Plasma Cell precursor and Other Disorders
Category: Plasma Cell precursor and Other Disorders
BTK Inhibitors and Bendamustine-Rituximab Demonstrate High Efficacy in Secretory Non-IgM Lymphoplasmacytic Lymphoma
Alberto Guijosa, MD
Research Fellow
Dana-Farber Cancer Institute
We retrospectively identified patients with secretory non-IgM LPL (IgG or IgA) diagnosed at our institution from 2005 to 2025. Diagnosis and response assessment followed IWWM-12 criteria. The primary objective was to compare VGPR rates and PFS with bendamustine-rituximab (BR) vs. BTKi in the frontline setting. Secondary objectives included evaluating outcomes with BR/BTKi vs. rituximab monotherapy and MM-regimens. Multivariable logistic and Cox models were adjusted for age, sex, and isotype (IgG vs. IgA).
Results:
Seventy-two patients were included: 57 (79%) had IgG and 15 (21%) IgA monoclonal protein. Median age at diagnosis was 63.5 years (range 42–87); 38 (53%) were female. MYD88 mutations were detected in 60/63 patients (95%) and CXCR4 mutations in 11/36 (31%). With a median follow-up of 69 months (95% CI 52–85), the 5-year overall survival rate was 96%. Fifty-seven patients (79%) received treatment, with a median time to first treatment of 8.4 months (95% CI 2-28). First-line regimens included BR (n=16), BTKi (n=12; zanubrutinib n=8, ibrutinib ± rituximab n=4), rituximab monotherapy (n=11), MM-regimens (n=5; triplet combinations n=3, doublets n=2), and other chemo-immunotherapy/proteasome inhibitor-based combinations (n=13). Median follow-up after frontline therapy was 49 months for BR and 39 months for BTKi.
In the frontline setting, BR and BTKi demonstrated similar efficacy: VGPR rates were 47% with BR and 36% with BTKi (p=0.60), and the 3-year PFS rate was 76% with BR and 77% with BTKi (p=0.57). Both therapies outperformed rituximab monotherapy, which showed a VGPR rate of 22% (p=0.28 vs. BR/BTKi) and a 3-year PFS rate of 34% (median PFS 13 months; p=0.01 vs. BR/BTKi). Among the few patients treated with MM-regimens, none achieved a VGPR, and PFS was significantly shorter compared to BR/BTKi (3-year PFS rate of 33%; p=0.04). On multivariable analysis, receipt of either BR or BTKi was independently associated with improved PFS compared to rituximab monotherapy (HR 0.16; 95% CI 0.04-0.69; p=0.01).
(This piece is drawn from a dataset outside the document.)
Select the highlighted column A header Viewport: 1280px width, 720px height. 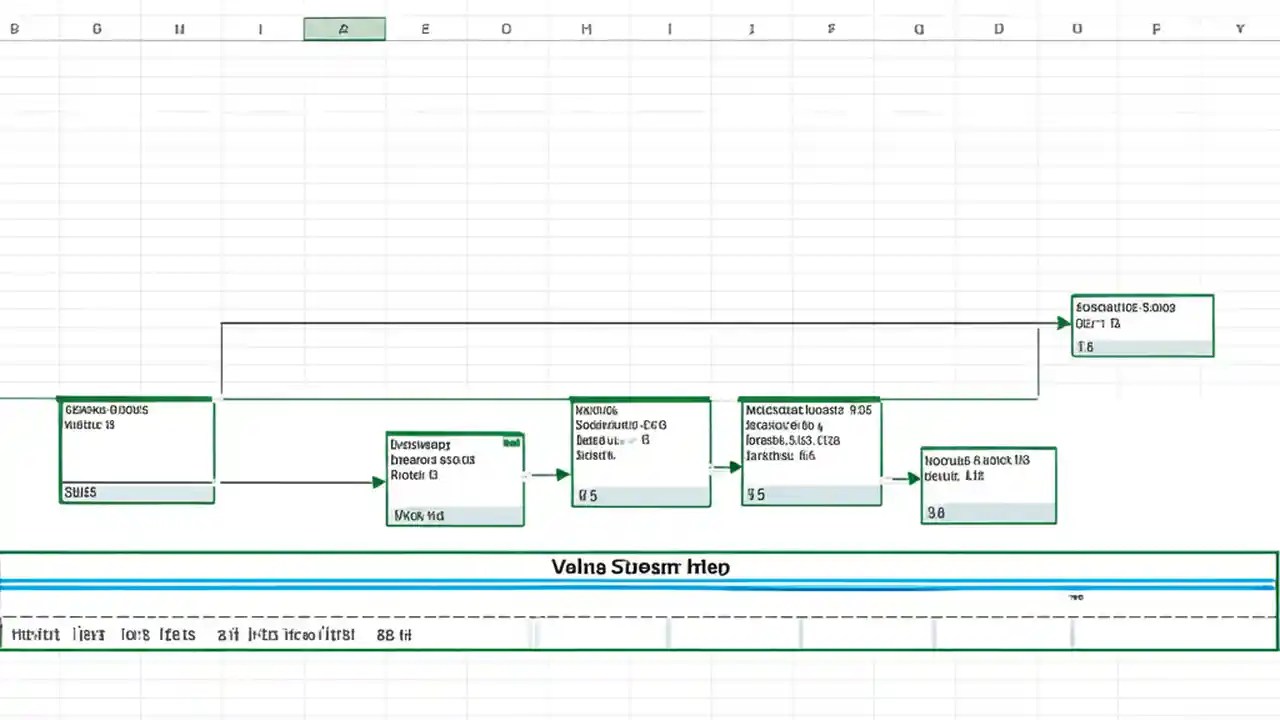pyautogui.click(x=344, y=29)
No variables were associated with VGPR attainment.
Conclusions:
In the largest reported cohort of non-IgM LPL, BR and BTKis were comparable in efficacy and associated with superior PFS compared to rituximab monotherapy and other non-standard approaches. These findings provide the first evidence-based foundation for treatment selection in this rare population and support aligning therapeutic strategies with those established for WM.